Focus on Cost, not Just Price
Even though we folks in energy procurement are obsessed with energy rates, company budgets only care about overall costs. When looking at your company’s energy budget, your usage must be considered as much as your energy rate. Energy consumption should be evaluated for quantity and quality.
It is important to understand consumption patterns given production levels, weather impacts and load flexibility. Benchmarking current consumption alongside production levels and outside temperatures is a great place to start. Trends may be evident almost immediately and anomalies may present themselves. Identify load-consuming equipment that may have flexibility to run in advance of or behind peak hours without dramatically impacting production . This type of load flexibility is valuable and can be monetized. Once you get your arms around how much your facility uses today you can then start figuring out how to use less tomorrow.
The quality of the power coming into your facility should also be evaluated. Specifically, voltage sags of only milliseconds can cause production interruptions costing thousands, if not millions of dollars. These sags are usually caused by outside forces such as animals damaging utility distribution equipment, cars running into utility poles and lighting strikes. It is nearly impossible for utilities to eliminate voltage sags for an entire network, which leaves customers to provide their own correction equipment. Quantifying the total costs of voltage sags to your operations can allow you to calculate payback periods for customer-sited solutions such as active voltage conditioners (AVCs).
Purchase Proactively, Not Reactively
Being market reactive is a very costly approach to energy buying. Many energy buyers manage their purchases around their existing contract-end date, watching the market for only a few months prior to contract expiration. This method is not optimal and it is risky especially if the expiration is during peak price times in the winter and summer months.
By way of example, since 2015, electricity to be delivered during the year of 2020 has traded at a minimum of $33.33/MWh and a maximum of $45.33/MWh. That is a 36% difference! If you are able to proactively take advantage of market lows by making purchasing decisions years in advance of delivery, then the likelihood of securing market lows can be achieved. Changing purchasing strategies and policy’s to allow this type of long term planning can be extremely valuable to your bottom line.

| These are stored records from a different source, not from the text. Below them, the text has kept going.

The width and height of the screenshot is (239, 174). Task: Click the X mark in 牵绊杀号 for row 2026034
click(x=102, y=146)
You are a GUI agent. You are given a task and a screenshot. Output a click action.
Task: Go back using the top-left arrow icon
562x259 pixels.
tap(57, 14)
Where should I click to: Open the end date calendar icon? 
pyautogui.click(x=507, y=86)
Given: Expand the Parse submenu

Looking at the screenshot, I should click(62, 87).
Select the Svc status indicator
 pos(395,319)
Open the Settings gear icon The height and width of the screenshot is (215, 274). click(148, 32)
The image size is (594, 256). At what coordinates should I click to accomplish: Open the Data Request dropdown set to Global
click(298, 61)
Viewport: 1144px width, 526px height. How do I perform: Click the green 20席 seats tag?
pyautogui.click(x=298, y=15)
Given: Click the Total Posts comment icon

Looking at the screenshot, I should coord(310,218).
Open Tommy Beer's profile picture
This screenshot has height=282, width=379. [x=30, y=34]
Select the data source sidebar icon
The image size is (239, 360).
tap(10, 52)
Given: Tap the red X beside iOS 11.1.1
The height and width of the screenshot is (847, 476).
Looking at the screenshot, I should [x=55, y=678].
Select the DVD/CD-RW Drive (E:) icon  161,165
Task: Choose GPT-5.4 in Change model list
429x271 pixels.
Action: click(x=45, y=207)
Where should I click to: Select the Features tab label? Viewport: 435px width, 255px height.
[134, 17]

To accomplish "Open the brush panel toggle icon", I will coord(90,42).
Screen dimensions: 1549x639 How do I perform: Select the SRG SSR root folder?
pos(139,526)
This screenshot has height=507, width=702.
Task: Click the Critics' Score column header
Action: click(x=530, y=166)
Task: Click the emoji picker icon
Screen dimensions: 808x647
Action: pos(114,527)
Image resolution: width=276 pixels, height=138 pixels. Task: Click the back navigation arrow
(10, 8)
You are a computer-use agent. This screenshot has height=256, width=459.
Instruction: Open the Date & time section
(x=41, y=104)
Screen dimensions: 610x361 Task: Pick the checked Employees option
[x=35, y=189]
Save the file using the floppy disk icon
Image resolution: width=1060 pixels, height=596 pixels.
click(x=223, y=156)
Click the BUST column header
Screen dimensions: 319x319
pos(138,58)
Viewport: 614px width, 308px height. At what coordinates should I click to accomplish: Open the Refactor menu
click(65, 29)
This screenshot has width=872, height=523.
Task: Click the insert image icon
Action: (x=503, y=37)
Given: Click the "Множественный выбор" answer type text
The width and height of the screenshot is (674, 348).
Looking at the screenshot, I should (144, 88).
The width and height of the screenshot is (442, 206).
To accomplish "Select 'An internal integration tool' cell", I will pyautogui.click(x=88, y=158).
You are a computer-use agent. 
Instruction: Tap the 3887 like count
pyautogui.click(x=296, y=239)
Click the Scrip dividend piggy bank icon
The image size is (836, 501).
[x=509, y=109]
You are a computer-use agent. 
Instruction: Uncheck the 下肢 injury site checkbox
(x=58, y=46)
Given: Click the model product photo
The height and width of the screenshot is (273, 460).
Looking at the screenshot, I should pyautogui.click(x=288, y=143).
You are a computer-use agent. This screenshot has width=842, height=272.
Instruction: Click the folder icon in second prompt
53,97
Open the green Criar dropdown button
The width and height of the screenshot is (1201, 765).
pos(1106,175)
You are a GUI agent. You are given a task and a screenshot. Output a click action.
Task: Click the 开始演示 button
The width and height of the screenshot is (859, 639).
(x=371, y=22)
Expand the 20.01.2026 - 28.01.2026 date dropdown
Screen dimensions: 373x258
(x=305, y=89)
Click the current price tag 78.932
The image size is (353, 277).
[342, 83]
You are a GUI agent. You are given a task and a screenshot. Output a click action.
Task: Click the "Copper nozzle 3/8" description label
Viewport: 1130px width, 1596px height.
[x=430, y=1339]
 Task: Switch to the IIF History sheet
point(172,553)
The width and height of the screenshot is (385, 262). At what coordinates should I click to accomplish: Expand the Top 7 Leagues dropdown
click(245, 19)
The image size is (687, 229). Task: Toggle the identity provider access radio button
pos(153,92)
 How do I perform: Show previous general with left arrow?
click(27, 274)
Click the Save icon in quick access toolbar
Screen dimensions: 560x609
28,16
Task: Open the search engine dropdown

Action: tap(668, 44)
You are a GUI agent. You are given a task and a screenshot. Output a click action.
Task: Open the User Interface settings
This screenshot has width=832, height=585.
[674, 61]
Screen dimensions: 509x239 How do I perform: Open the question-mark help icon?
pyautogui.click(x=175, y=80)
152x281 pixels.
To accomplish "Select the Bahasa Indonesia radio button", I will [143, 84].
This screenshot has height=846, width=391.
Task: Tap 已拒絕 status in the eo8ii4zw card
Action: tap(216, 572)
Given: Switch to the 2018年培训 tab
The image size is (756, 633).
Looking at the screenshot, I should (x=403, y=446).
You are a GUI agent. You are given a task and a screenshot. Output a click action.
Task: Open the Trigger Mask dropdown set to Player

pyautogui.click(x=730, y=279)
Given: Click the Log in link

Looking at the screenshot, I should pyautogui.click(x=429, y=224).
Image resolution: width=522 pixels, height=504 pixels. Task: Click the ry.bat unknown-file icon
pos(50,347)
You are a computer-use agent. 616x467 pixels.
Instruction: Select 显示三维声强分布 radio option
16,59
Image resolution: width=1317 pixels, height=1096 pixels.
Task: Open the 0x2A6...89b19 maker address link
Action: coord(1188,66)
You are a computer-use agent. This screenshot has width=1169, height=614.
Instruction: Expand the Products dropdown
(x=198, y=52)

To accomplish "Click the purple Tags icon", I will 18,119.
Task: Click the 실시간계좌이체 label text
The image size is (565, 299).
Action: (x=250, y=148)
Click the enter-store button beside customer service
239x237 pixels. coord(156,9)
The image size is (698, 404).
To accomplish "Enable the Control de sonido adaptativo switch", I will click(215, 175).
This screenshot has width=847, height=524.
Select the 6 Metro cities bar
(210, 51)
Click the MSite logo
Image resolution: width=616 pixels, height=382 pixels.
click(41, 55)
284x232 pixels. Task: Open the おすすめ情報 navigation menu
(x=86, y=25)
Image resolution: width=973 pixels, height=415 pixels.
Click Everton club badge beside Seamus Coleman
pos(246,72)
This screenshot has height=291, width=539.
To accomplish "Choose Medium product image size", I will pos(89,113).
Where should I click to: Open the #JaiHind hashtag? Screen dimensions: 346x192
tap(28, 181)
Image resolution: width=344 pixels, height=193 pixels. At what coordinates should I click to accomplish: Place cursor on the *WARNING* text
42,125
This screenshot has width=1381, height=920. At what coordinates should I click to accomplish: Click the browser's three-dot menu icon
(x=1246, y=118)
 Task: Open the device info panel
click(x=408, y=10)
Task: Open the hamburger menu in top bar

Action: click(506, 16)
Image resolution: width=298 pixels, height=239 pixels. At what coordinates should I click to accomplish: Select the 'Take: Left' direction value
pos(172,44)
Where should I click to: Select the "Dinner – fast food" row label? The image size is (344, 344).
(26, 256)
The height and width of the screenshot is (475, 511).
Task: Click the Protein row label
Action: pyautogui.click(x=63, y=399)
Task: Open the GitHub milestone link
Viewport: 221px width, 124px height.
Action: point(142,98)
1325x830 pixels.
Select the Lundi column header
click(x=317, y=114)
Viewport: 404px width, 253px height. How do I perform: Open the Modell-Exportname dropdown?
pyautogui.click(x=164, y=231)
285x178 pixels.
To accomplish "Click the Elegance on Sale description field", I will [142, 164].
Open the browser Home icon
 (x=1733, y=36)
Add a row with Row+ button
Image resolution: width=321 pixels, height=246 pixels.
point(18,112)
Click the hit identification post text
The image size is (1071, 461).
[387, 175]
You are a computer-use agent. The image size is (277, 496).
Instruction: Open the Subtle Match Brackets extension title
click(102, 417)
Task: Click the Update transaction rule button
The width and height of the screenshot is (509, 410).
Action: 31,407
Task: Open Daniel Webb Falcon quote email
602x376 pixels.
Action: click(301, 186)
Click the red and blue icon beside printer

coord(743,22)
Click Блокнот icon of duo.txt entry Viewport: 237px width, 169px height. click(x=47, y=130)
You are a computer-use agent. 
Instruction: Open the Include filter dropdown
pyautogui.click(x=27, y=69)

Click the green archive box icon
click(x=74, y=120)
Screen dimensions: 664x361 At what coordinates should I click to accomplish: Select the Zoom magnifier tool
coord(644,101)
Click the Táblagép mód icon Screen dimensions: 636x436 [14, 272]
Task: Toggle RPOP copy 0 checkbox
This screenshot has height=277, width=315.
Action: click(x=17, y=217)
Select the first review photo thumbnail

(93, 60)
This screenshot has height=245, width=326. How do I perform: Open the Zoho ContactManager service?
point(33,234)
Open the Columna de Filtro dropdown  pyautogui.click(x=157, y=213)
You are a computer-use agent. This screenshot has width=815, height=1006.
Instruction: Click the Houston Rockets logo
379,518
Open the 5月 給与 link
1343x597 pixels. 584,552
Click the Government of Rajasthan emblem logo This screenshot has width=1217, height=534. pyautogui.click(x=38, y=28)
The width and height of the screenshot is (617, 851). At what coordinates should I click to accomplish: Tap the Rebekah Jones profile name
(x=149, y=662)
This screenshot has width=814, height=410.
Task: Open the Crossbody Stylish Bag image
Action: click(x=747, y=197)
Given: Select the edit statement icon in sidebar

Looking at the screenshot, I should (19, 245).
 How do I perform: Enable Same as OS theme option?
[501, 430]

Expect More from Trusted Advisors
Energy suppliers and brokers are constantly seeking their next customer as sales quotas loom over their heads. This can leave many of their current customers wondering when the last time they saw “our energy sales guy” in our office. Energy buyers should demand more of their trusted energy advisors. Energy costs are one of the top expenses for many manufacturers so keeping on the leading edge of risks and opportunities is critical to your success.
Insist on periodic in-person updates on both the energy market fundamentals and impending regulated cost impacts should be provided. Ask for energy budgets based on your production forecasts. Presentations should be provided that you can used to communicate up to your management team. Finally, you should have the cell phone number of your trusted advisor and feel as if you can reach them at any time with urgent questions or concerns, but best to wait until after the New Year’s Eve party!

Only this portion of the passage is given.